Introduction: Poly-L-lactic acid (PLLA) is a synthetic polymer from the family of poly alpha-hydroxy acids widely used in aesthetic medicine. It induces a controlled inflammatory reaction to a foreign body, with formation of new collagen; therefore, it is considered not only a facial filler but also a bioimplant.

The aim of this work is to study the efficacy and safety of PLLA as a facial filler based on the current literature.

Material and methods: After a systematic review of the Medline database (PubMed), 43 valid articles were obtained. Studies were included: interventional, randomized and non-randomized clinical trials. In addition to observational, prospective and retrospective studies, whenever PLLA was injected in the facial area.

Results: The overall efficacy (OE) of PLLA in skin rejuvenation was 93%, in lipodystrophy 74% and in acne scars 68%. The total OE was 78%. Of the patients injected with PLLA, 92.3% had no complications, 5.1% mild complications, 2.4% moderate complications and only 0.2% severe complications.

Conclusion: PLLA requires a refined technique to perform the treatment, although it presents varied indications and multiple advantages: prolonged permanence of its results, high efficacy and adequate safety profile.

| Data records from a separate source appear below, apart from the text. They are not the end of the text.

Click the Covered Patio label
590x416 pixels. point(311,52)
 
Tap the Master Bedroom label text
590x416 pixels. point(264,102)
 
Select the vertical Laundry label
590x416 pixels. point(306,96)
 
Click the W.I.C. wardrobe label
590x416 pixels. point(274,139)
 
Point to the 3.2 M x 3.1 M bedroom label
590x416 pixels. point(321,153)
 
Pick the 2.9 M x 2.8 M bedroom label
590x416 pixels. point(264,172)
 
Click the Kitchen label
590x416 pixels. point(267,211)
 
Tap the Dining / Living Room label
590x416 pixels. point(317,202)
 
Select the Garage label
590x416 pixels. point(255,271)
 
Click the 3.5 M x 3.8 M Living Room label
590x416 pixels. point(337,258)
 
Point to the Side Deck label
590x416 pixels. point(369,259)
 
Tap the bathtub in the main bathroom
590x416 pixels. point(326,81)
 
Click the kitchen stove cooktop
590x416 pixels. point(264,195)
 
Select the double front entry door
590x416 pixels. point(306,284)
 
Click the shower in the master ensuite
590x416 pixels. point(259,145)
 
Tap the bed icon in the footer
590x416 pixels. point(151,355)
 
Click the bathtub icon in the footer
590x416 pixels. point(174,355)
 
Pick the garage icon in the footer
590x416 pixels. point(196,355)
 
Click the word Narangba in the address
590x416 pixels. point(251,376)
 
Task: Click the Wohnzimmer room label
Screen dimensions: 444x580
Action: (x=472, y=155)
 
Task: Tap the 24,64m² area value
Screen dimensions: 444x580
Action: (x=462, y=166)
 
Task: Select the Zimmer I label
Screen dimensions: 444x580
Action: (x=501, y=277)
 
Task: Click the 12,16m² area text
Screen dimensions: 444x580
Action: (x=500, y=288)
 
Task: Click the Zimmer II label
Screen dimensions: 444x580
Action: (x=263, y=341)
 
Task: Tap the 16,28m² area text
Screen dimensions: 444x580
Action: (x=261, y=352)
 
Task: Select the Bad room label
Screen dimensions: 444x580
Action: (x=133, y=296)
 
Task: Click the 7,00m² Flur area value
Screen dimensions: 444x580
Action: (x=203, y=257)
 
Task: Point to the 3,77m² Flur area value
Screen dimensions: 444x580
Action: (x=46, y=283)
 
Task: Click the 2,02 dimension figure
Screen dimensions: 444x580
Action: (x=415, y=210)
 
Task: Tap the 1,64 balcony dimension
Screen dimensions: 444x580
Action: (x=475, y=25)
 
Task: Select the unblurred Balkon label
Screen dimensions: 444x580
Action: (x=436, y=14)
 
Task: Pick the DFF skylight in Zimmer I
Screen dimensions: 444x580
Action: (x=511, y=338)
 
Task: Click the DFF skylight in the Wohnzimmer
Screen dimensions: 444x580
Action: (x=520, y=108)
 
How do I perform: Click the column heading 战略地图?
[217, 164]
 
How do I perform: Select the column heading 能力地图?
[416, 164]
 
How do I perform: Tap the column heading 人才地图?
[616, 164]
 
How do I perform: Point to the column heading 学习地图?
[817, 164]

Keywords: Poly-L-lactic acid, PLLA, Sculptra, New-Fill, facial filler, skin rejuvenation, lipodystrophy, acne, nodule, granuloma

APLL is a polymer of the poly alpha-hydroxy acid family, originally synthesized by French chemists in 1954 and used safely as a suture material, in resorbable plates and screws in orthopedic, neurological and craniofacial surgery. In Europe it was approved in 1999, under the name of New-Fill® and for aesthetic purposes, to restore the volume of depressed areas such as folds, wrinkles or skin scars.¹ In 2004 it was approved by the FDA for soft tissue restoration in lipoatrophy in patients with human immunodeficiency virus (HIV). Later, in 2009, under the name of Sculptra® (Dermik Laboratories, Berwyn, PA, USA), its use was extended to aesthetic medicine, expanding its facial indications to body ones, such as hands, neck, breasts or atrophic scars.²

The product is presented as a lyophilized powder containing APLL microparticles of 40 to 63 µm in diameter, in a base of carboxymethylcellulose and non-pyrogenic mannitol.³ APLL microspheres elicit a subclinical foreign body inflammatory response, leading to their encapsulation, approximately one month after injection.⁴ At 6 months, coinciding with the disappearance of the inflammatory response, there is evidence of an increase in type I collagen fibers in the extracellular matrix that is maintained for 8 to 24 months.⁵ Recent studies have also shown the presence of collagen type III.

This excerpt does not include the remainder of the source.